The format of this show is refreshingly unusual, with Clyburn’s plaintive speaking voice taking the audience on a guided tour of some of her own darkest experiences. Occasional musical numbers are used to provide moments of catharsis.

The songs alone are worth the price of admission, with Clyburn’s superlative vocals ably supported by a virtuosic band.

Her voice fills every corner of the room, rich and joyously expressive, and her account of the pain she endures is all the more tragic for it.

Clyburn’s purpose here is to leave her audience with a deeper and more intimate understanding of depression, and in this regard Audiotherapy is an unqualified success.

Her monologues have an air of wallowing hopelessness and resignation that provokes little flickers of internal disapproval.
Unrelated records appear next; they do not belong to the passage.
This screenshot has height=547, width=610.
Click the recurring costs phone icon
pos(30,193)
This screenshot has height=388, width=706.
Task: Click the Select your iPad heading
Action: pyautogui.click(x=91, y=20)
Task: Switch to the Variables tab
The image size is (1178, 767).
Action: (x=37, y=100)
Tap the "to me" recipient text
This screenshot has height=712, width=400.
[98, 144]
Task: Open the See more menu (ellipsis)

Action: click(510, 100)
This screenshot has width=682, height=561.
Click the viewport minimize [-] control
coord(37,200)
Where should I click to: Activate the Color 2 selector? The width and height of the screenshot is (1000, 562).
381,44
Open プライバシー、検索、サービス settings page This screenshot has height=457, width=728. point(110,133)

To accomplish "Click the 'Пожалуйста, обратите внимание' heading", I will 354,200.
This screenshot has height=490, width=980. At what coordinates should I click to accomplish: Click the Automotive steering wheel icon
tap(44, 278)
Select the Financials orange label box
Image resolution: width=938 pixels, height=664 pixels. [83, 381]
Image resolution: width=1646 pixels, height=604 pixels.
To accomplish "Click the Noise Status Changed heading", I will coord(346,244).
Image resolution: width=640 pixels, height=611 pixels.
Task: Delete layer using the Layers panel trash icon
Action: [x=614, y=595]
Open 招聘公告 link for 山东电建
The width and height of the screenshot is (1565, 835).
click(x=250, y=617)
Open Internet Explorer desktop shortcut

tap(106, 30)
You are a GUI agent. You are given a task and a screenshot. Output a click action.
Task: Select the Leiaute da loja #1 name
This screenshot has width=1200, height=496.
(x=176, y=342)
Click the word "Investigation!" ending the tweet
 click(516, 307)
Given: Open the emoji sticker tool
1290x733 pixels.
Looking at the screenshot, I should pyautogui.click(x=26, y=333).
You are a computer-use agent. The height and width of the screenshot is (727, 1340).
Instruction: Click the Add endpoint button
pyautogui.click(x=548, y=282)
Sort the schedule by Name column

Helping viewers to recognise their own lingering biases and misconceptions is one of the great strengths of this production.

The one thing that is lacking here is audience participation, which is perhaps understandable.

The performance is, after all, deeply personal and confessional, like a journal entry being read aloud.

But although watching Clyburn pouring her emotions into her music is rewarding, it would be even better if the audience could share in this cathartic experience alongside her.

An invitation to clap or sing along, particularly during the show’s uplifting final chorus, would be very welcome.

But this is a small missed opportunity in an otherwise wonderful production.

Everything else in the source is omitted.